Exercise details: Type again, exactly, the lines below from the start through the line that includes "Viewport: 343px width, 535px height.".

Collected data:
- Opening Delimiter -

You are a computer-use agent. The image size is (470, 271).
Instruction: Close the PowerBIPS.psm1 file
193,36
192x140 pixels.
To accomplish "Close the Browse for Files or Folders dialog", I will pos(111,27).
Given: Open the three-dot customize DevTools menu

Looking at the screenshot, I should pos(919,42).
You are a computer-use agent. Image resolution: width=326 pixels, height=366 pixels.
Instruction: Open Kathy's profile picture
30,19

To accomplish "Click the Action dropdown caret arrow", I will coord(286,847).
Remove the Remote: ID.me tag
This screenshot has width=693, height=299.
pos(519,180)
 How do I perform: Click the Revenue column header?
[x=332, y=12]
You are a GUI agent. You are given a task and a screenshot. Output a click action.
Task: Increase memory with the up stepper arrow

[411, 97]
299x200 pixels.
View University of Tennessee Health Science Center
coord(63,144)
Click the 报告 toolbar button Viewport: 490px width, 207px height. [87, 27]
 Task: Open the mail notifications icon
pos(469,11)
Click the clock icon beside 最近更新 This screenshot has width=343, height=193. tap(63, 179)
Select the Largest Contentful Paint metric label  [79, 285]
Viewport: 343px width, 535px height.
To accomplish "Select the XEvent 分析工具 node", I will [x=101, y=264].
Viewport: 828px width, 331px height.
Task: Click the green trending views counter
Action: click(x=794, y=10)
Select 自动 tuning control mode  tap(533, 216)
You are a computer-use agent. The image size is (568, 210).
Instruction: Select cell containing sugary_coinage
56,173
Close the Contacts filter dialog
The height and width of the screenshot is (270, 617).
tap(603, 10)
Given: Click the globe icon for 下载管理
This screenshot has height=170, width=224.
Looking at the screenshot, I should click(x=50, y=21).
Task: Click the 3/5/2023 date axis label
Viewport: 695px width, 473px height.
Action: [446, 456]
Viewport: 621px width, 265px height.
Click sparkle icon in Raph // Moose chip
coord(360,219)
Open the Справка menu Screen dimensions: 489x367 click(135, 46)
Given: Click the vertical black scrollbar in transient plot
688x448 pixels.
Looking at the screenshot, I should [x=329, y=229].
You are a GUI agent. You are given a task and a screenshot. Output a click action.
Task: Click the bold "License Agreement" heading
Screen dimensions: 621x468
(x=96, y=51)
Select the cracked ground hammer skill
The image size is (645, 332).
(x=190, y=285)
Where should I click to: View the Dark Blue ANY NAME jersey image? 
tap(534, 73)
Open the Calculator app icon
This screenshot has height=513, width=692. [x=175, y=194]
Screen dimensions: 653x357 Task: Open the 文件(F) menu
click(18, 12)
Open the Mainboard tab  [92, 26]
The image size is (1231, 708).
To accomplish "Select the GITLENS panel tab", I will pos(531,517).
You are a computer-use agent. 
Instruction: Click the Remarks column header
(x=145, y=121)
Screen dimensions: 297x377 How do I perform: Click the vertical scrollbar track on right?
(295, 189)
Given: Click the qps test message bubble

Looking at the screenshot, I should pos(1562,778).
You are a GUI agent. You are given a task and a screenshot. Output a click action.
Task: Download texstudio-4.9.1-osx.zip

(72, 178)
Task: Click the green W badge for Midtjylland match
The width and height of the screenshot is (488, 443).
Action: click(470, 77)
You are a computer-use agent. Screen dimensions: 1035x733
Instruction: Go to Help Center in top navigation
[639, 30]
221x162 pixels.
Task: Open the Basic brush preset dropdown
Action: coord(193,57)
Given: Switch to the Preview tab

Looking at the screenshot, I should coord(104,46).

- Closing Delimiter -

Task response:
You are a computer-use agent. The image size is (470, 271).
Instruction: Close the PowerBIPS.psm1 file
193,36
192x140 pixels.
To accomplish "Close the Browse for Files or Folders dialog", I will pos(111,27).
Given: Open the three-dot customize DevTools menu

Looking at the screenshot, I should pos(919,42).
You are a computer-use agent. Image resolution: width=326 pixels, height=366 pixels.
Instruction: Open Kathy's profile picture
30,19

To accomplish "Click the Action dropdown caret arrow", I will coord(286,847).
Remove the Remote: ID.me tag
This screenshot has width=693, height=299.
pos(519,180)
 How do I perform: Click the Revenue column header?
[x=332, y=12]
You are a GUI agent. You are given a task and a screenshot. Output a click action.
Task: Increase memory with the up stepper arrow

[411, 97]
299x200 pixels.
View University of Tennessee Health Science Center
coord(63,144)
Click the 报告 toolbar button Viewport: 490px width, 207px height. [87, 27]
 Task: Open the mail notifications icon
pos(469,11)
Click the clock icon beside 最近更新 This screenshot has width=343, height=193. tap(63, 179)
Select the Largest Contentful Paint metric label  [79, 285]
Viewport: 343px width, 535px height.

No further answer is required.